Set task => Pull out the entries word for word, starting with the line that contains "Task: Select line number 17 in the gutter" and going on through the line that contains "Open the Options link". Leave the pictures out of your answer.

>>>>

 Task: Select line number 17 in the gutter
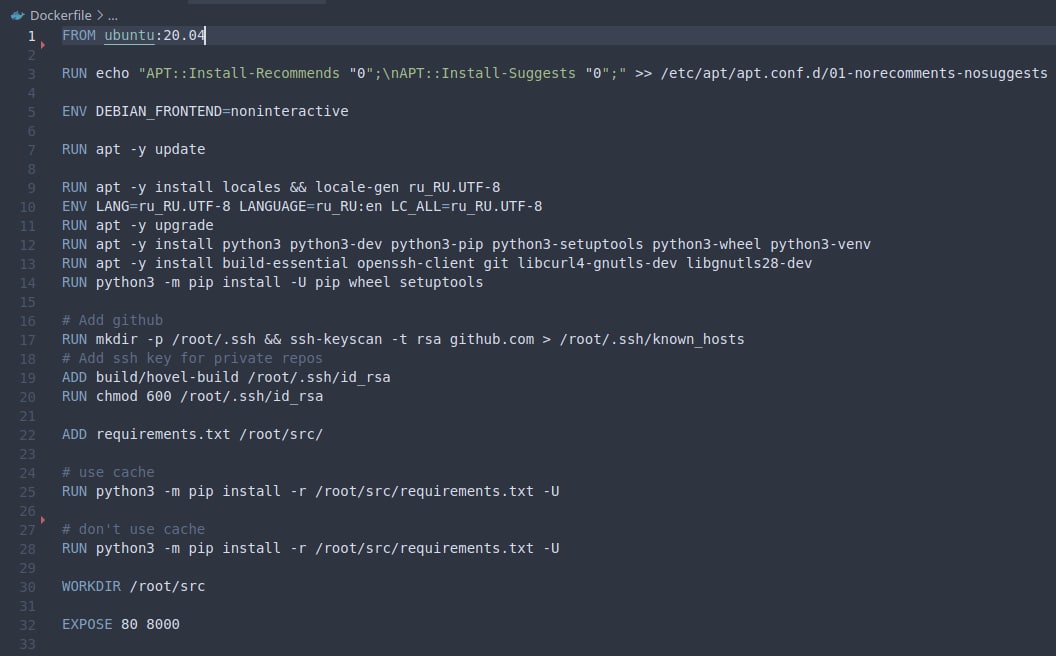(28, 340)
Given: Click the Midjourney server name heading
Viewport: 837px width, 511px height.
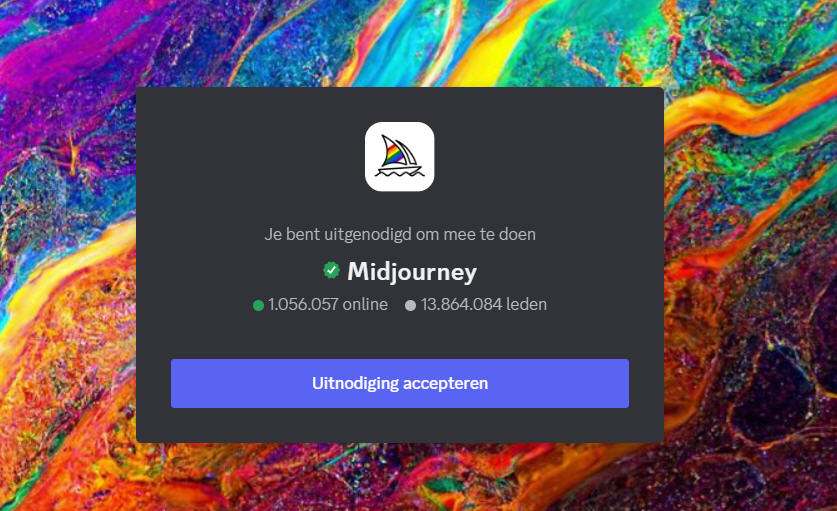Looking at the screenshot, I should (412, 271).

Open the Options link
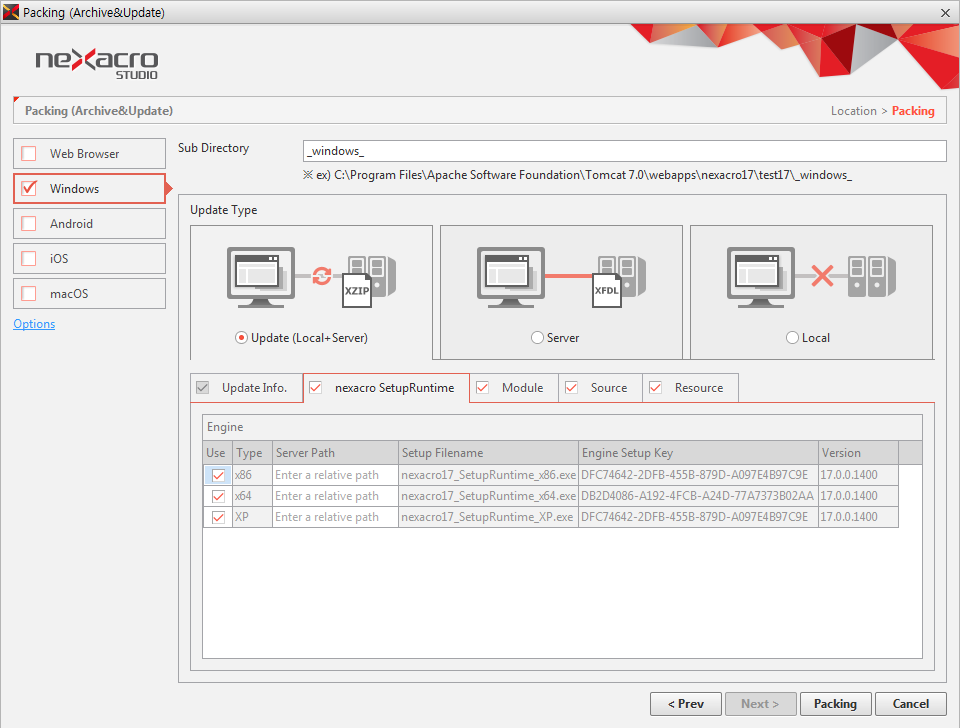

<<<<
>>>>

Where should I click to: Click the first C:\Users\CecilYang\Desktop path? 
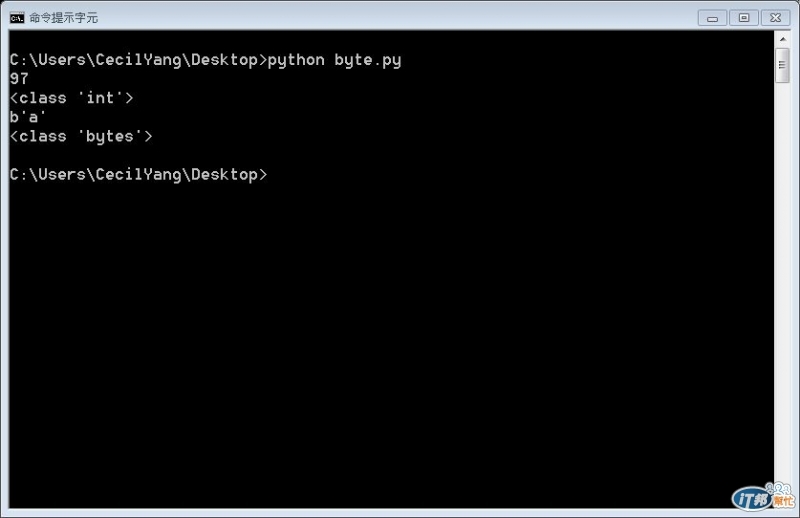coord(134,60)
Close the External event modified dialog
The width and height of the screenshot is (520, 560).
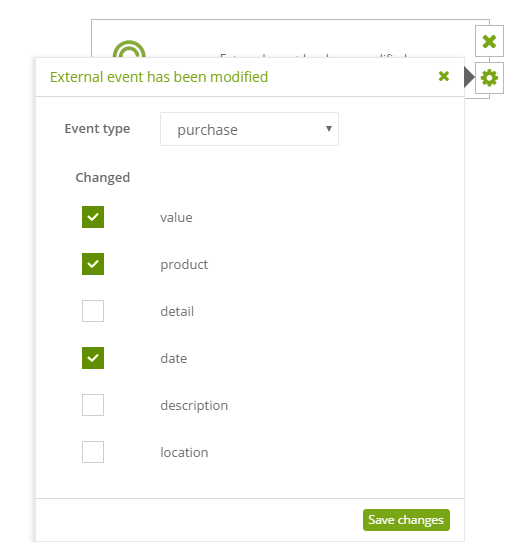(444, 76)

<<<<

Written answer =>
 Task: Select line number 17 in the gutter
(28, 340)
Given: Click the Midjourney server name heading
Viewport: 837px width, 511px height.
Looking at the screenshot, I should (412, 271).

Open the Options link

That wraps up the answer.